30/05/2026
El precio de ser madre en Colombia: Por qué necesitamos dejar de aplaudir y empezar a exigir
Durante décadas nos han enseñado que la familia es la base de la sociedad colombiana. Sin embargo, detrás de las fotos familiares y las celebraciones del Día de la Madre, se esconde una realidad que como sociedad nos negamos a mirar de frente: en Colombia, la maternidad tiene un precio, y lo están pagando casi exclusivamente las mujeres.
Hoy, cerca de 8,5 millones de hogares en nuestro país, es decir, casi la mitad del total (46,5%), están liderados por mujeres. Esto no es simplemente un cambio en las estadísticas demográficas; es el reflejo de un sistema patriarcal profundamente arraigado que ha encontrado la forma de mantener su poder delegando el peso del sostenimiento familiar y del cuidado sobre los hombros de las madres.
En nuestra cultura machista, se asume como "natural" que la mujer cuide de la casa y de los hijos. Los datos son contundentes: las mujeres colombianas dedican, en promedio, 4 horas y 38 minutos más al día que los hombres a labores de cuidado no remunerado. Esta sobrecarga, invisible pero agotadora, es la responsable de que casi la mitad de las jefas de hogar se dediquen exclusivamente a los oficios domésticos sin recibir un solo peso a cambio.
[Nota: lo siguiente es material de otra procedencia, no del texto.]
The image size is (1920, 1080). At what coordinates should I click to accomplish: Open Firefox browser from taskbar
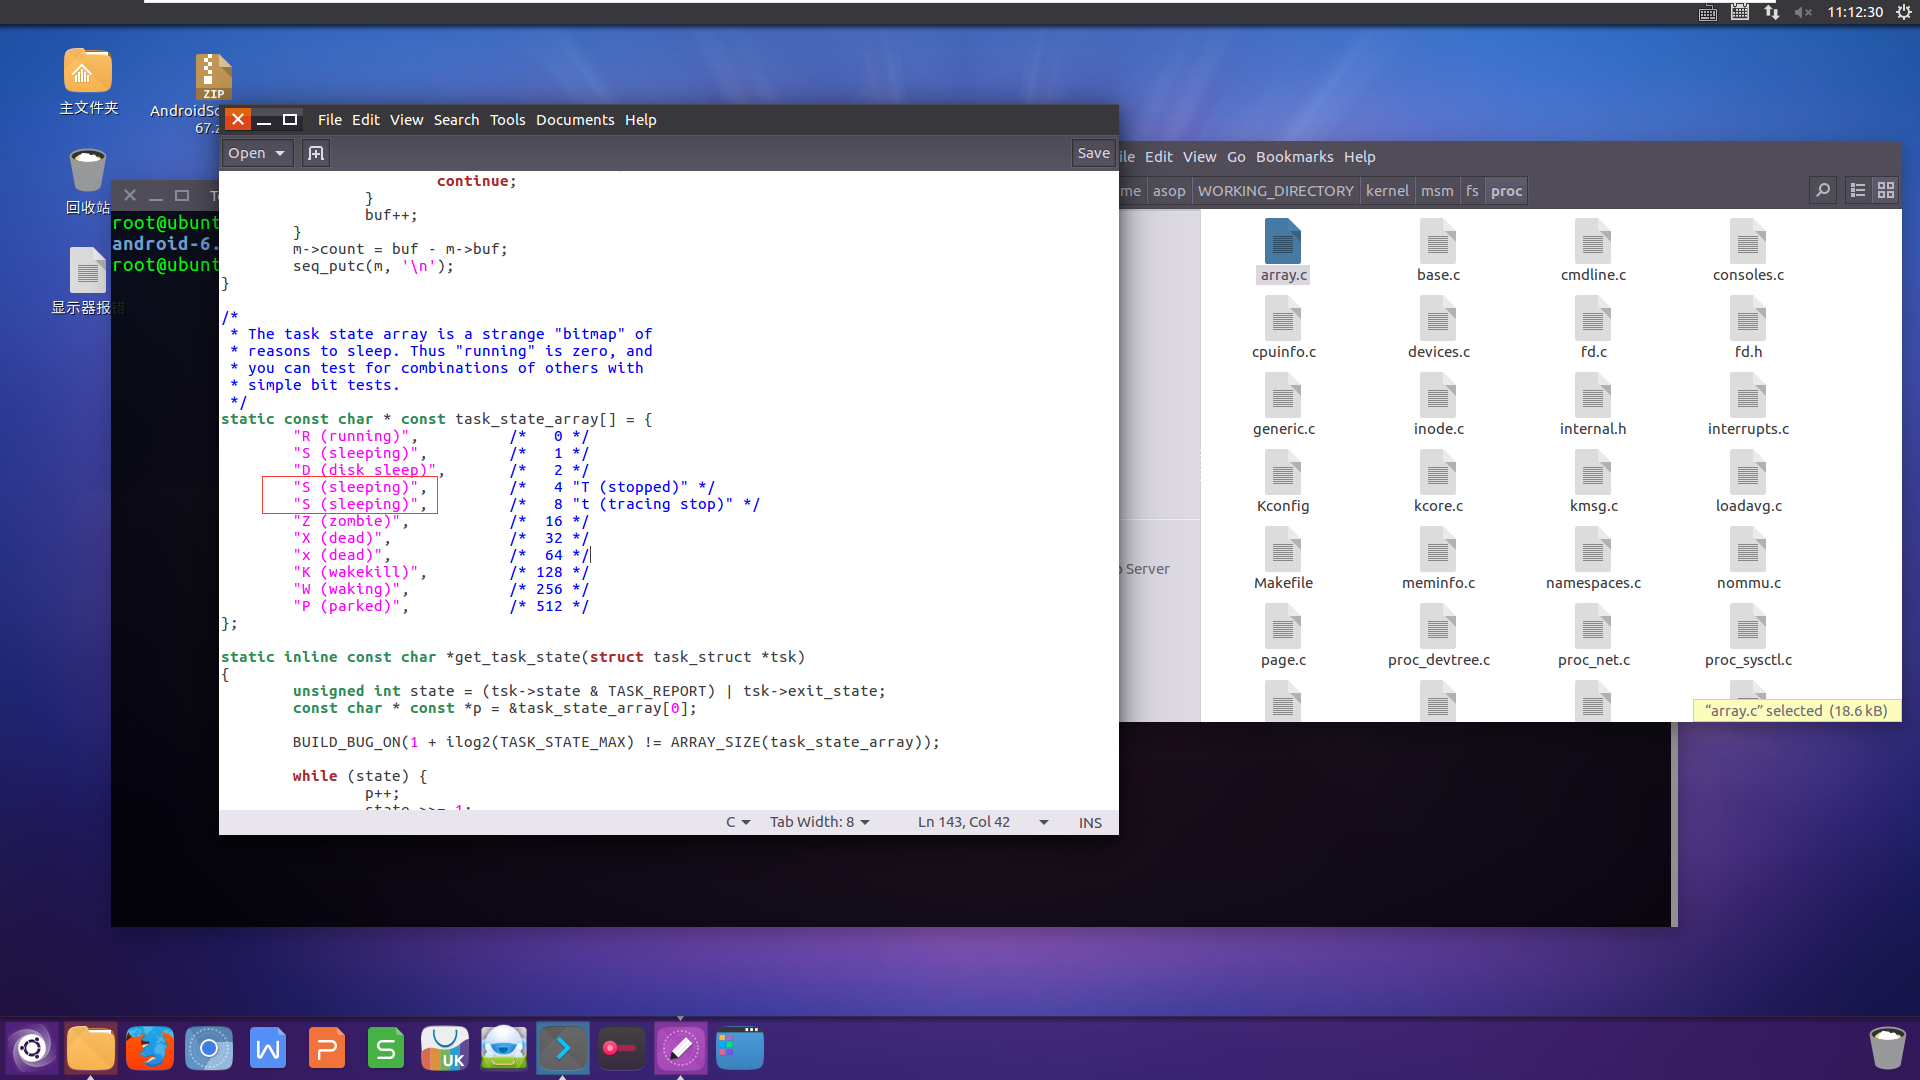click(148, 1047)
Pero el problema no termina en la puerta de la casa. Cuando una madre sale a buscar empleo formal para sostener a su familia, se enfrenta a lo que los economistas llaman la "penalización de la maternidad". El mercado laboral, diseñado bajo lógicas patriarcales, la castiga por haber tenido hijos. Su probabilidad de estar desempleada aumenta siete puntos porcentuales tras el primer hijo, y si logra ubicarse, sus ingresos pueden reducirse hasta en un alarmante 48% a nivel nacional, superando el 53% en ciudades como Bogotá.
Esta dinámica perversa nos ha llevado a la feminización de la pobreza. Tenemos 4,7 millones de madres solteras cabeza de familia que son el único sostén de casi 13 millones de colombianos. El machismo, que fomenta la irresponsabilidad paterna, las empuja hacia la informalidad y la precariedad laboral. La situación es crítica: casi tres cuartas partes de las mujeres que fueron madres jóvenes no cotizan a pensión, condenándolas a una vejez de pobreza. Como resultado, millones de hogares liderados por mujeres viven hoy en pobreza monetaria y sufren de inseguridad alimentaria.
Y como si fuera poco, este sistema golpea con mayor brutalidad a quienes ya están en los márgenes. Para las mujeres indígenas, afrodescendientes o con discapacidad que asumen la jefatura del hogar, las cifras de pobreza se disparan escandalosamente.
Frente a esta crisis estructural, la respuesta de las mujeres no se ha hecho esperar: la caída histórica de la natalidad en Colombia no es un "capricho" de las nuevas generaciones, es una respuesta racional y un acto de resistencia. Es el rechazo a un sistema que las abandona.
Por eso, es urgente pasar de la queja a la acción. Las mujeres necesitan, más que nunca, construir una agenda política propia y firme que desmantele estas injusticias. Una agenda que exija:
Primero, un **Sistema Nacional de Cuidados** robusto y financiado por el Estado, que libere a las mujeres de esta carga exclusiva y provea infraestructura como jardines infantiles de calidad.
Segundo, una **corresponsabilidad obligatoria**. El cuidado debe dejar de ser "cosa de mujeres". Necesitamos reformas que involucren activamente a los hombres, comenzando por igualar sustancialmente las licencias de paternidad.
Y tercero, políticas reales de **equidad laboral y pensional** que cierren la brecha salarial –donde hoy la mujer gana menos que el hombre por el mismo trabajo– y garanticen un empleo digno y un futuro seguro para las madres.
No podemos seguir romantizando el sacrificio de las madres colombianas mientras el sistema las penaliza económicamente. Defender sus intereses es invertir en el futuro del país. Ya es hora de dejar de aplaudir el heroísmo forzado y empezar a exigir la justicia estructural que les corresponde.